P(fac)＝P(fac|sym)·P_prior(sym)

where P (fac | sym) is the conditional probability between the performance indicator/symptom and the influencing factor, i.e. the weight of the edge between the entities; p_prior(sym) is the prior probability of a performance indicator/symptom;

the DHI domain knowledge graph comprises three types of entities and entity relations of performance indexes/symptoms, influence factors and solutions; the method comprises the following steps that two types of entities of 'influence factor' and 'performance index/symptom' form a triplet, a weight is arranged on an edge between the entities of the 'influence factor' and the 'performance index/symptom', and the weight is a conditional probability P (fac | sym) between the two types of entities, and the process of determining the conditional probability between the two types of entities comprises the following steps:

acquiring each 'influence factor j' and corresponding score Ij fed back by the participant Qn aiming at the 'performance index/symptom i';

based on a certain performance index/symptom i, counting the influence factors J corresponding to all participants to obtain an influence factor set J ═ { jm }, wherein M is 1,2, … …, and M is the total number of all influence factors corresponding to the certain performance index/symptom i;

setting M influence bit orders according to influence factors;

aiming at the participants Qn, respectively sequencing the given influence factors j according to corresponding scores; then counting the number of the influence factors of the participants Qn arranged at the first position, and taking the influence factor with the largest number as the first influence position; counting the number of the influence factors of the participants Qn arranged at the second position, and taking the influence factor with the largest number as the second influence order; sequentially carrying out statistics to obtain corresponding influence orders until M influence orders are obtained;

from the first influence order to the end of the Mth influence order, calculating the score of the factor embodied by the corresponding influence order for each influence order, respectively, comprising the following steps:

counting the scores of the influencing factors Pj given by the participants Qn 'and the influencing factors Pj given by Qn' under the condition that the ordering of the influencing factors Pj by the participants Qn is consistent with the influencing factors Pj corresponding to the influencing order m, and calculating the average score of the scores corresponding to the influencing factors Pj given by Qn 'according to the number of Qn'; the average score is the conditional probability between two entities of 'influencing factor Pj' and 'performance index/symptom';

the case where the order of the influencing factor Pj by the participant Qn is consistent with the influencing bit order m, namely: based on the ranking result of the participant Qn, the participant Qn also ranks the influencing factor Pj in the mth bit of the ranking result given by the participant Qn.
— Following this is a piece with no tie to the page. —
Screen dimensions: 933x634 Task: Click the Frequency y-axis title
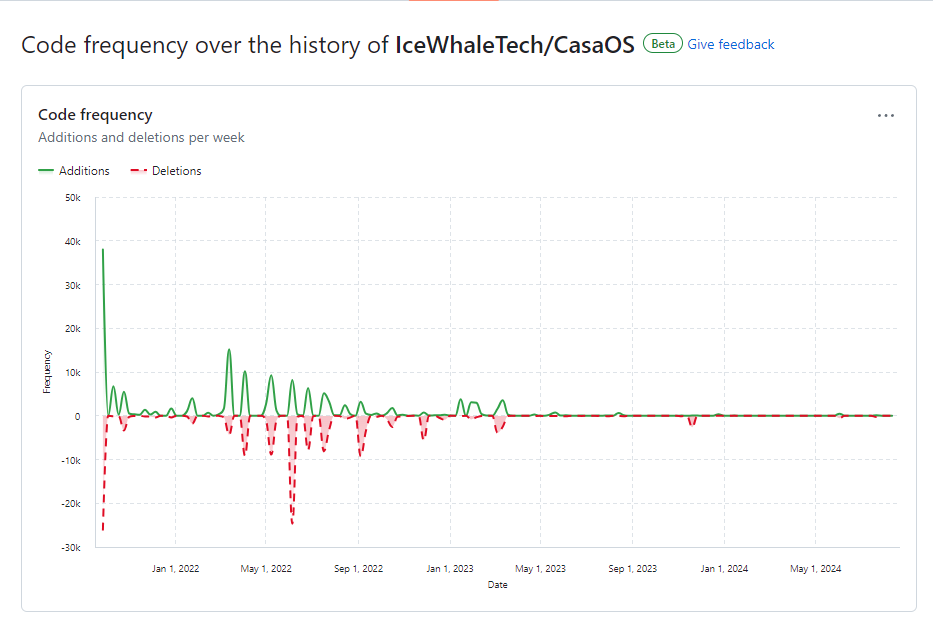(x=47, y=371)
Further, the problem diagnosis process further comprises the step of giving out a guiding measure suggestion, wherein the guiding measure suggestion is based on the influence factors obtained through positioning, and the solution corresponding to the influence factors is determined from the knowledge graph in the DHI field according to the relation between the two entities of the influence factors and the solution.

Further, said P_prior(sym) the initial value is obtained by statistical calculation according to historical DHI reports and pasture record data, and is updated according to month data.

Further, the DHI domain knowledge graph is constructed in advance, and the construction process comprises the following steps:

(1) constructing a DHI field ontology, wherein the DHI field ontology comprises three types of entities of 'performance index/symptom', 'influencing factor' and 'solution' and an entity relation;

(2) taking an electronic text obtained after electronization of relevant data of DHI measurement and application guidance as a labeling object, and performing semantic labeling on electronic text data by taking a body as a labeling basis to form labeled data;

(3) and extracting the entity and the entity relation from the internet text by using the data in the labeled data as training data according to the body structure of the knowledge graph in the DHI field to obtain expanded data and form a complete knowledge graph in the DHI field.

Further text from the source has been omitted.